## What is expected:
Return every line below exactly.

[Recorded data]
Start of Block

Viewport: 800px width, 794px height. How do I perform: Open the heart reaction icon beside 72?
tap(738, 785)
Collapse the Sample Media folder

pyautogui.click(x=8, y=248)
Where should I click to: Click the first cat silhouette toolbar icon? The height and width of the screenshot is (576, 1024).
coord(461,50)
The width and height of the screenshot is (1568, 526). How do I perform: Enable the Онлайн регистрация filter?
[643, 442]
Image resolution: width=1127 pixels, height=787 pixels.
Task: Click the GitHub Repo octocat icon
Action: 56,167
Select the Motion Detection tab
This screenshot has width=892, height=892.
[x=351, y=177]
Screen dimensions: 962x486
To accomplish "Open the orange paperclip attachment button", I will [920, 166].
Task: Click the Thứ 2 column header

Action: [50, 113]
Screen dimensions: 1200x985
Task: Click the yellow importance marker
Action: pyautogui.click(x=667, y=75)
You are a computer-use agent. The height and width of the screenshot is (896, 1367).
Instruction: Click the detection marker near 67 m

End of Block

## Exercise solution:
Viewport: 800px width, 794px height. How do I perform: Open the heart reaction icon beside 72?
tap(738, 785)
Collapse the Sample Media folder

pyautogui.click(x=8, y=248)
Where should I click to: Click the first cat silhouette toolbar icon? The height and width of the screenshot is (576, 1024).
coord(461,50)
The width and height of the screenshot is (1568, 526). How do I perform: Enable the Онлайн регистрация filter?
[643, 442]
Image resolution: width=1127 pixels, height=787 pixels.
Task: Click the GitHub Repo octocat icon
Action: 56,167
Select the Motion Detection tab
This screenshot has width=892, height=892.
[x=351, y=177]
Screen dimensions: 962x486
To accomplish "Open the orange paperclip attachment button", I will [920, 166].
Task: Click the Thứ 2 column header

Action: [50, 113]
Screen dimensions: 1200x985
Task: Click the yellow importance marker
Action: pyautogui.click(x=667, y=75)
You are a computer-use agent. The height and width of the screenshot is (896, 1367).
Instruction: Click the detection marker near 67 m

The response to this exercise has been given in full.